Buy BTC spot in batches with USDT and store in a cold wallet 6 months before Bitcoin halving.

✅ Leverage Trading: Suitable for…

- Trend Market Conditions (e.g., 3-5x long in early bull markets)

- Arbitrage Opportunities (utilizing borrowing rate differences)

- Hedge Spot (e.g., borrowing coins to short hedge position risks)

Strategy Example:

Discovering a trading platform where the ETH funding rate remains negative, borrowing ETH to short at 3x leverage while buying ETH spot to hedge.

✅ Contract Trading: Suitable for…

- Volatile Market Conditions (e.g., before and after major news events)

- Quantitative Strategies (Grid Trading, Inter-Period Arbitrage)

- Extreme Market Conditions (rapid short waterfall market)

Strategy Example:

Before the Federal Reserve raises interest rates, open a 20x short position on BTC perpetual contracts, setting a 5% stop loss and 10% take profit.

⚠️ Risk Comparison and Defense Strategies

| Risk Type | Spot | Leverage | Contract | Response Plan |

| Price Volatility | Low | Medium | High | Leverage ≤5x, Contract ≤10x |

| Liquidation Risk | None | Present | Extremely High | Set stop loss ≥ 50% of margin |

| Funding Rate | None | Low | Significant | Avoid periods with rates >0.1% |

| Liquidity Risk | Low | Medium | High | Only trade mainstream pairs |

Lessons Learned:

During the 2022 #LUNA crash, traders using 100x contracts nearly all got liquidated, while spot holders at least retained some value.

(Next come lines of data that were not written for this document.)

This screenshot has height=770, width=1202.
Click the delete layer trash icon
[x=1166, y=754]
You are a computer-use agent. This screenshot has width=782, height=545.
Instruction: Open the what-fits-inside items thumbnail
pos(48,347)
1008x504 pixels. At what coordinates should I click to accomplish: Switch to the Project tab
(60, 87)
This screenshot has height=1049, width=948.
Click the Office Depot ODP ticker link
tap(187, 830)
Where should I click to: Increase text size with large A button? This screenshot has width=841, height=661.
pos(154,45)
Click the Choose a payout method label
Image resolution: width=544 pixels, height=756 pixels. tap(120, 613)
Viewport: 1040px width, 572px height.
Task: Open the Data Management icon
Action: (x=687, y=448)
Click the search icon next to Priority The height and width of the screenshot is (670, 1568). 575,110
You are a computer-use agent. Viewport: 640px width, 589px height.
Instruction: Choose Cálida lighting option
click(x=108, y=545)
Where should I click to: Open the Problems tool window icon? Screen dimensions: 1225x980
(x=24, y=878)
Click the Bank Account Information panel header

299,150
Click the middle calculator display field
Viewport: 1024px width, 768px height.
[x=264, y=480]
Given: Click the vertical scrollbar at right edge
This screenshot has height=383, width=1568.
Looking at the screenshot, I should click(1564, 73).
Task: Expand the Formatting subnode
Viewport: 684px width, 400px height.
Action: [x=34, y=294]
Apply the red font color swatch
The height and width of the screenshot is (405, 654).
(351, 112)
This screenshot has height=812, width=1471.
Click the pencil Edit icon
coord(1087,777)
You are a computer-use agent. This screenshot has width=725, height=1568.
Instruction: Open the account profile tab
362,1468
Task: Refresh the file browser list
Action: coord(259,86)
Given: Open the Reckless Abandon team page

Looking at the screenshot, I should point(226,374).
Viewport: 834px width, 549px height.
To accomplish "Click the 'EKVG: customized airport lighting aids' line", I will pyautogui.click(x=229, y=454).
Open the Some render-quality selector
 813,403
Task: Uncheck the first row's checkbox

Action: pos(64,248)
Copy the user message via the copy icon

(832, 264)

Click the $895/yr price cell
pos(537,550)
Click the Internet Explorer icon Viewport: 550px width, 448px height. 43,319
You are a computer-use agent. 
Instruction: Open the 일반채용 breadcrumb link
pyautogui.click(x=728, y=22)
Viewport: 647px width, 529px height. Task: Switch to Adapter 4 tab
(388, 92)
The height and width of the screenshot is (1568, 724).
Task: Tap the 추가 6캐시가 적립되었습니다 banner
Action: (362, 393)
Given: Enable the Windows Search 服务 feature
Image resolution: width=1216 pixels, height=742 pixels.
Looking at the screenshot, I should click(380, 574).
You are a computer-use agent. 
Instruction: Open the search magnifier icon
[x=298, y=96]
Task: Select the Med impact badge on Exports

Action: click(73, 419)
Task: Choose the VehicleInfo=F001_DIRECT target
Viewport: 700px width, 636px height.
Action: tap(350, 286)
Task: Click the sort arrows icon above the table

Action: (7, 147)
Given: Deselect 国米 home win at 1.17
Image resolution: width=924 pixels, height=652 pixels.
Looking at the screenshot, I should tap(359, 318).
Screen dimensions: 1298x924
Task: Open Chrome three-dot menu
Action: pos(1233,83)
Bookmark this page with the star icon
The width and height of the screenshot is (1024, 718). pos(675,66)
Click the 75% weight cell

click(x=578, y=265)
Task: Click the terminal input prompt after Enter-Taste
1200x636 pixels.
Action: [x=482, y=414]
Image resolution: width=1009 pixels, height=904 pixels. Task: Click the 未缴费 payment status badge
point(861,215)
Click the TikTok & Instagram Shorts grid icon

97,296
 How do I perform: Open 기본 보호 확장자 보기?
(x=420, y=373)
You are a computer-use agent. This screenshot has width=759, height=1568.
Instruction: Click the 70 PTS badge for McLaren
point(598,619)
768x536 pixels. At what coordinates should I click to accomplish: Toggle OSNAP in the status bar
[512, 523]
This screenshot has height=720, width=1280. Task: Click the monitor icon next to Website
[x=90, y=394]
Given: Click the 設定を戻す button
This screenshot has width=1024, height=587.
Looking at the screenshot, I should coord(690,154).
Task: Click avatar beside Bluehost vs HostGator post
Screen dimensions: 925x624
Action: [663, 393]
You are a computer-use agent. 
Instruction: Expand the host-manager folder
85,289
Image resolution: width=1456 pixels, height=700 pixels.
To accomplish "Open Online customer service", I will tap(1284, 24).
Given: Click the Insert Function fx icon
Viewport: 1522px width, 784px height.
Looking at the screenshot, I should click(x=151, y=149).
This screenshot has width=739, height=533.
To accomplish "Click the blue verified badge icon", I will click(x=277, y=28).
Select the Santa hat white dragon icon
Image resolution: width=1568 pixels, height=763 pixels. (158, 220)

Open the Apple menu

Mixed Strategy Practical Case

Scenario: Expecting Bitcoin to pull back in the short term but bullish in the long term

1. Spot Layer: Retain 50% of funds to hold BTC

2. Leverage Layer: Short BTC/USDT at 3x (to hedge against short-term declines)

3. Contract Layer: Open a 5x BTC perpetual long position, setting a trigger price 10% below the spot price (preparing to bottom fish)

Effect:

- If it goes down: Leverage short position profits offset spot losses

- If it goes up: Contract long position + spot simultaneously profits

📌 Ultimate Decision

if (you are a beginner or long-term investor) → choose spot

else if (can tolerate medium risk and has trend judgment ability) → choose leverage

else if (has high-frequency experience or needs to hedge) → choose contracts

#交易类型入门 My Choice:

- Main Bull Market Wave: Spot + moderate leverage long position

- Bear Market Rebound Period: Short-term contract short position

- Sideways Consolidation Period: Spot Grid + Contract Arbitrage

What type of trading have you lost money on? How did you adjust your strategy afterward?